Many tutorials about deploying a Vue app to Heroku are using a very simple setup with no server (or a really simple one only using express as a server dependency).
But what about deploying an app with more complex server which has a lot of dependencies? I couldn’t find a good and working tutorial, so I wrote this one.
Setup
My Vue App is not only a frontend, but also needs a backend. Of course I could deploy the frontend and backend to different services and maybe utilize CDNs for the frontend, but I wanted to have everything in the same repository and server.
All the Node.js server code is in the root folder and I have a seperate frontend
folder for my Vue.js app.
Developing the project locally was no problem. That’s why I thought pushing to Heroku would as well be a piece of cake.

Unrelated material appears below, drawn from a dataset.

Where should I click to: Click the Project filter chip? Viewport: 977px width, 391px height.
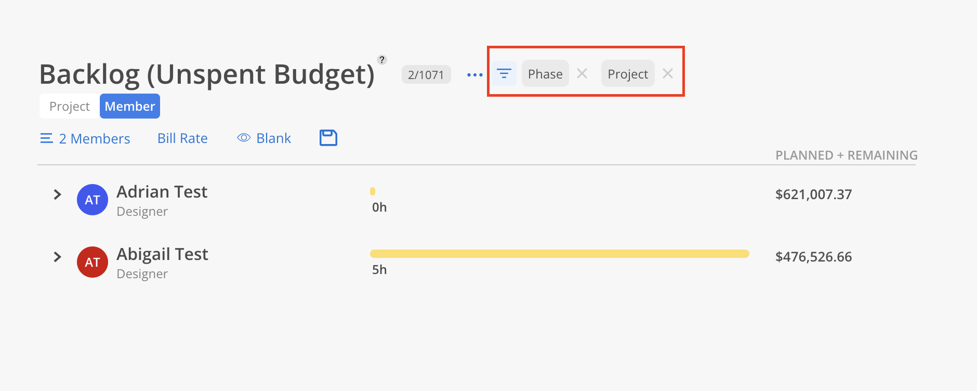point(628,74)
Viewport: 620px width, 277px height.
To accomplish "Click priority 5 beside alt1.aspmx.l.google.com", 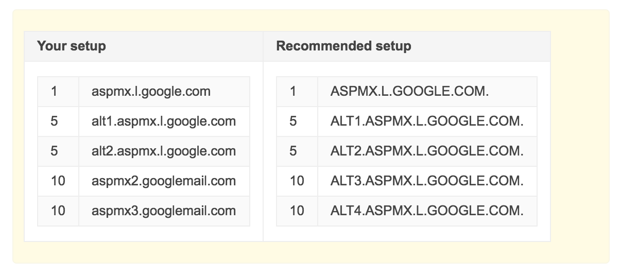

My server code needs a simple npm install && npm start
and the Vue.js app has to be build with npm run build
. On the server side I am using fastify
and with the help of fastify-static
I am serving the frontend/dist
folder to the users.
So, in order to build everything upon deployment, the command for the build step in my root package.json would be: cd frontend && npm run build
? Wrong!
Analysis and Solution
First of all, all the Vue.js dependencies are not installed, so we are missing a npm install
in the frontend folder. But Heroku apparently sets NODE_ENV=prod
and NPM_CONFIG_PRODUCTION=true
so when running an npm install
no devDependencies get installed. I tried different approaches to get Heroku to install and build everything correctly (e.g. https://stackoverflow.com/questions/22954782/install-devdependencies-on-heroku , https://dev.to/jmbejar/how-to-quickly-deploy-a-vuejs-app-to-heroku-5b0f) but in the end I resorted to a simple build script:
#/bin/bash
npm install —only=dev # installs only dev dependencies
npm install # installs prod dependencies
npm run build # builds the Vue.js app
This script resides in the frontend
folder. And I call this script from the root package.json
by using
“heroku-postbuild”: “cd frontend && ./build.sh”,
Now upon deployment all my server dependencies get installed as well as my Vue.js frontend being build.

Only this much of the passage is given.